### [Exercise requirements]
When the string "computer" is part of a line in the data below, report the whole line.

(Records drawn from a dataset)

┄┄┄┄┄┄┄┄┄┄┄┄┄┄┄┄┄┄┄┄

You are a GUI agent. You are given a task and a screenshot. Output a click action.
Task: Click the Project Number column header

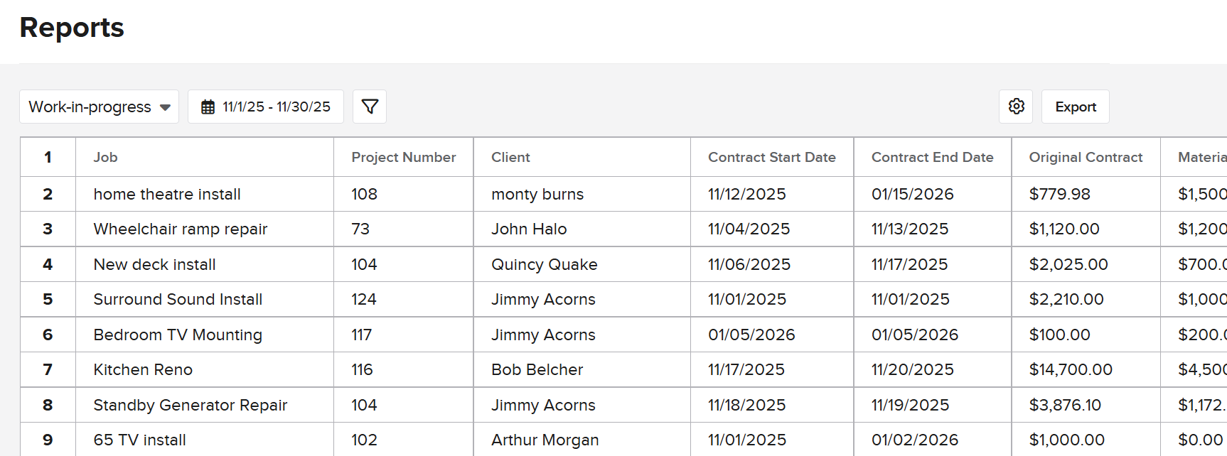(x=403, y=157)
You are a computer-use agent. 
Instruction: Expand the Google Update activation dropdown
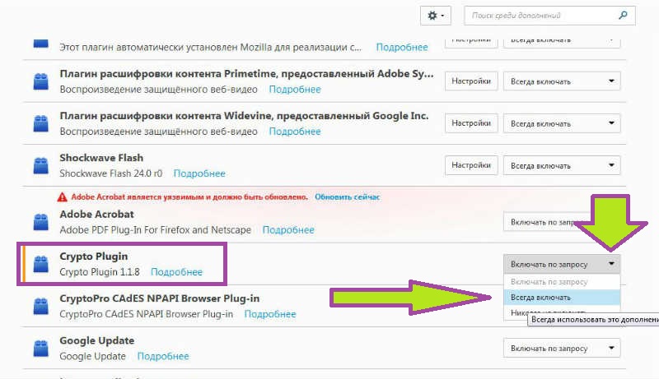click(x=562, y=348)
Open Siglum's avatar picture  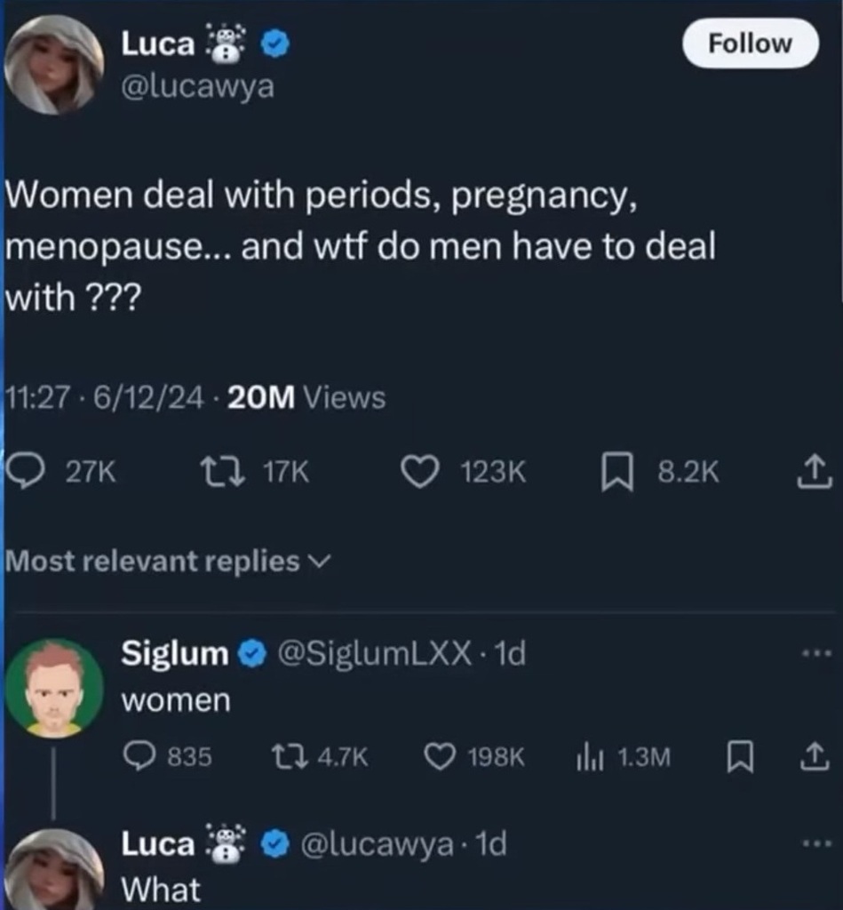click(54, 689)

┄┄┄┄┄┄┄┄┄┄┄┄┄┄┄┄┄┄┄┄

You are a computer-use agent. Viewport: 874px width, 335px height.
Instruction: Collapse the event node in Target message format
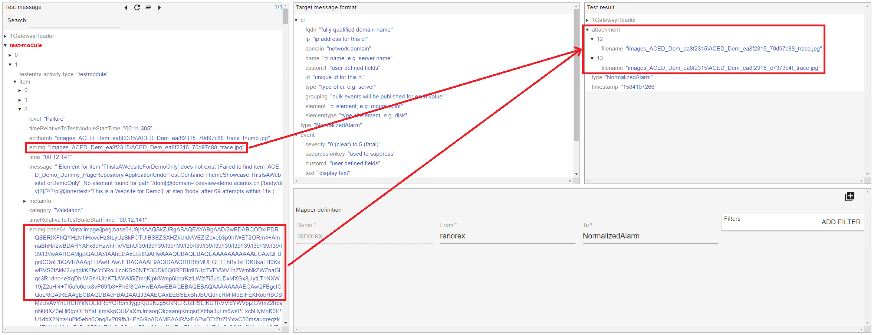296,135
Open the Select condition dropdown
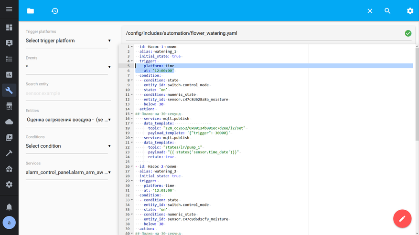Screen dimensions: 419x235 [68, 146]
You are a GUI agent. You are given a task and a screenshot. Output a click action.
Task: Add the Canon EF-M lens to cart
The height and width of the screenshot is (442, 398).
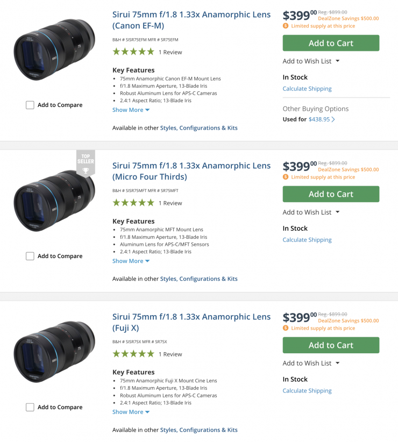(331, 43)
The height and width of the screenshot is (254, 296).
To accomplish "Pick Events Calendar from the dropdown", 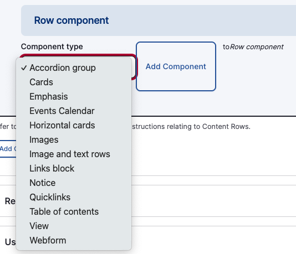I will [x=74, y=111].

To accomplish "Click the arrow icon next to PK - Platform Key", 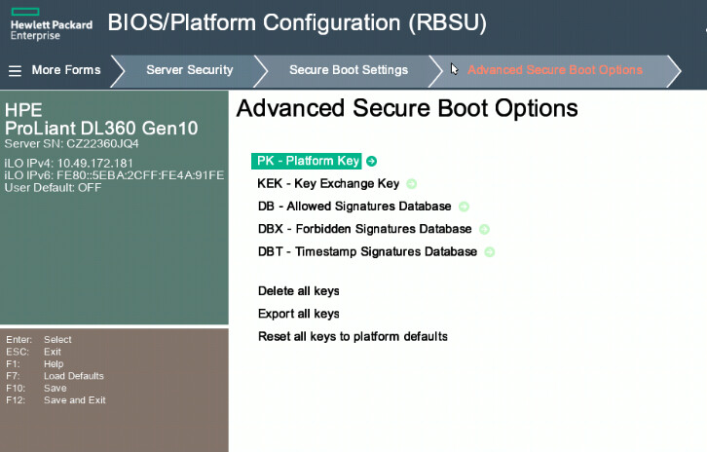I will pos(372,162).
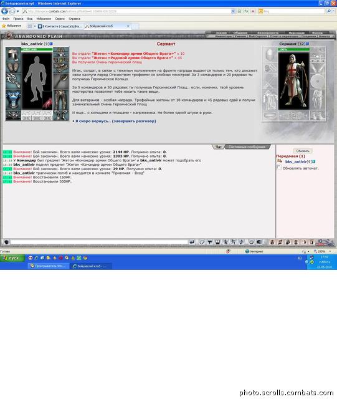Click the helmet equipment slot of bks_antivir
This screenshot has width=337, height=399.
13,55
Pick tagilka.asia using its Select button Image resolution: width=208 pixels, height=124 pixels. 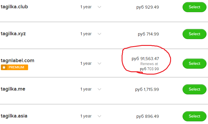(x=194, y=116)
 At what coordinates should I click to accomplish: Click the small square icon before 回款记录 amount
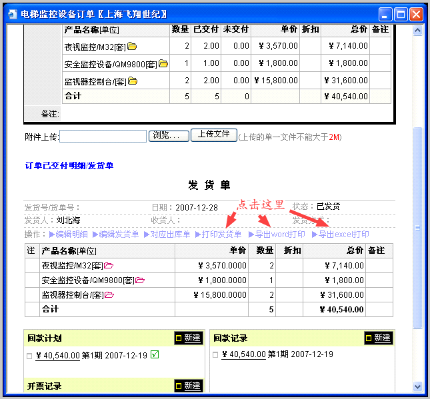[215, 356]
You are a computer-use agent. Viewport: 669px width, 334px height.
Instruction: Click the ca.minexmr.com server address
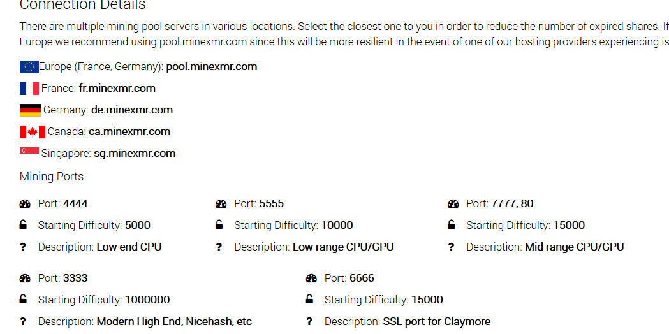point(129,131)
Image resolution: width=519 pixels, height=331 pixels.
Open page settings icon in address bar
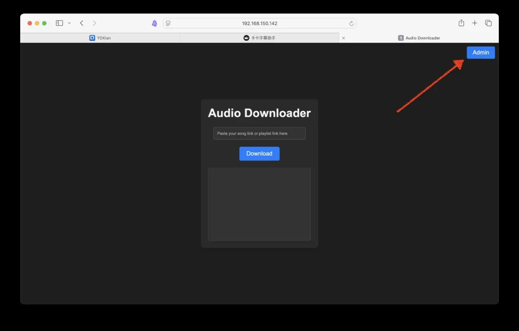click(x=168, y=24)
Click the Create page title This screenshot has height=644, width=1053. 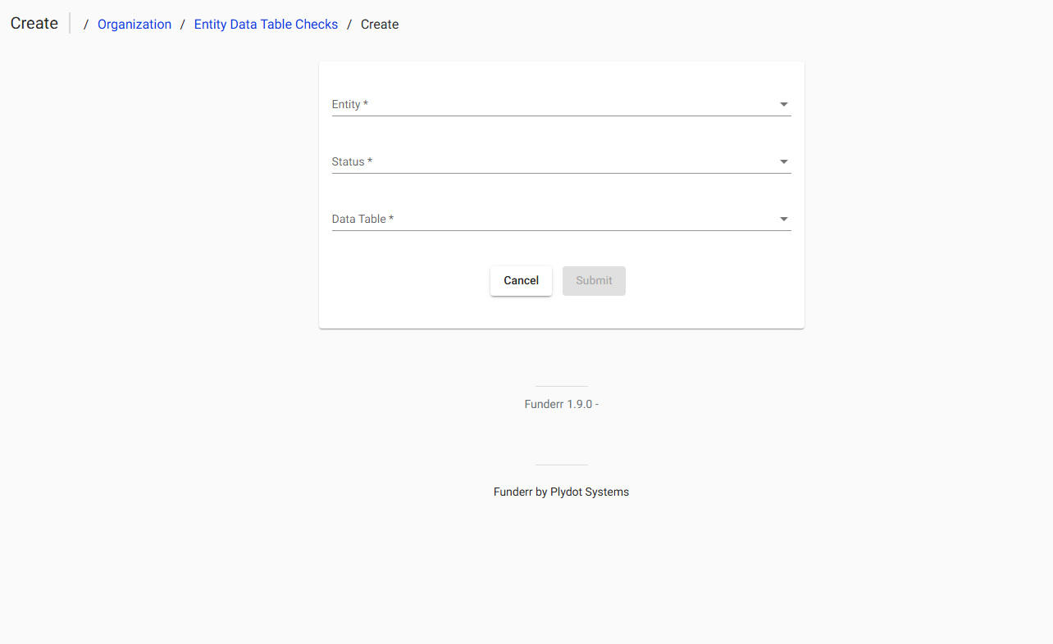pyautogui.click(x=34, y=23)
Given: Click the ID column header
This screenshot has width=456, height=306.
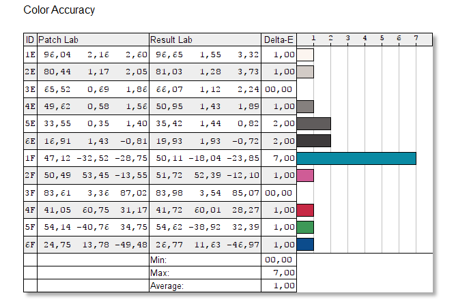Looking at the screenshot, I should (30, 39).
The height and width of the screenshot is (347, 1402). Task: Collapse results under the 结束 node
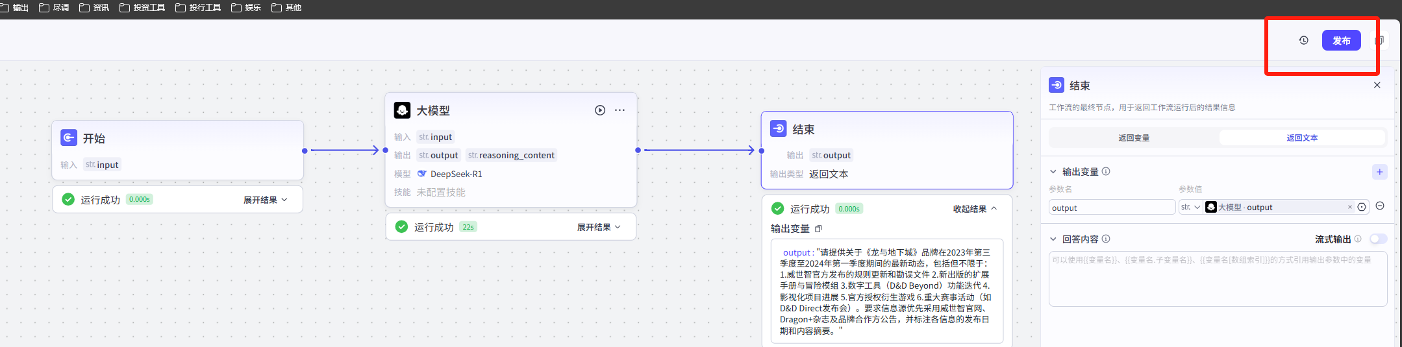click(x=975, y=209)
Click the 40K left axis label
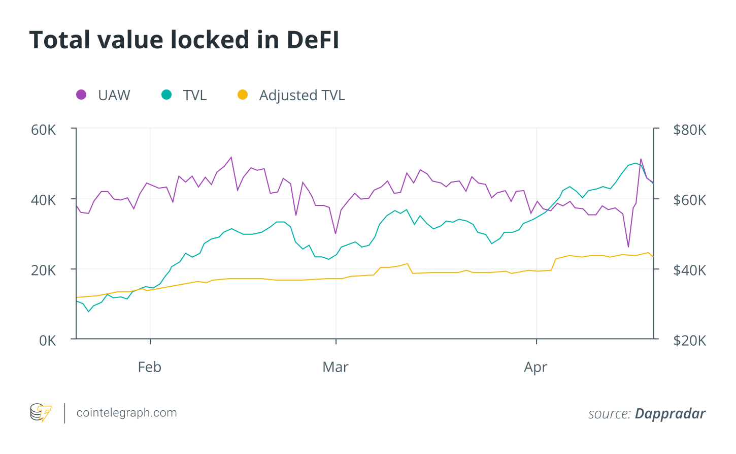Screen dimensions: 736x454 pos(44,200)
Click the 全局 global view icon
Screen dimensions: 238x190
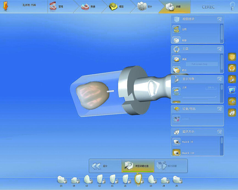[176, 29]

┄┄┄┄┄┄┄┄┄┄┄┄┄┄┄┄┄┄┄┄

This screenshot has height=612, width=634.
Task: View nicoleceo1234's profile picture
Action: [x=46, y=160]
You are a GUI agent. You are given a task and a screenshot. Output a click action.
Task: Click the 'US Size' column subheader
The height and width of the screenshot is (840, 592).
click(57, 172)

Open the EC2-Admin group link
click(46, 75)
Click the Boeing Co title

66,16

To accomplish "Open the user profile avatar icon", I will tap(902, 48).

┄┄┄┄┄┄┄┄┄┄┄┄┄┄┄┄┄┄┄┄

### [Finished task]
You are a computer-use agent. 
You are a computer-use agent. Viewport: 874px width, 335px height.
You are a computer-use agent. Viewport: 669px width, 334px height.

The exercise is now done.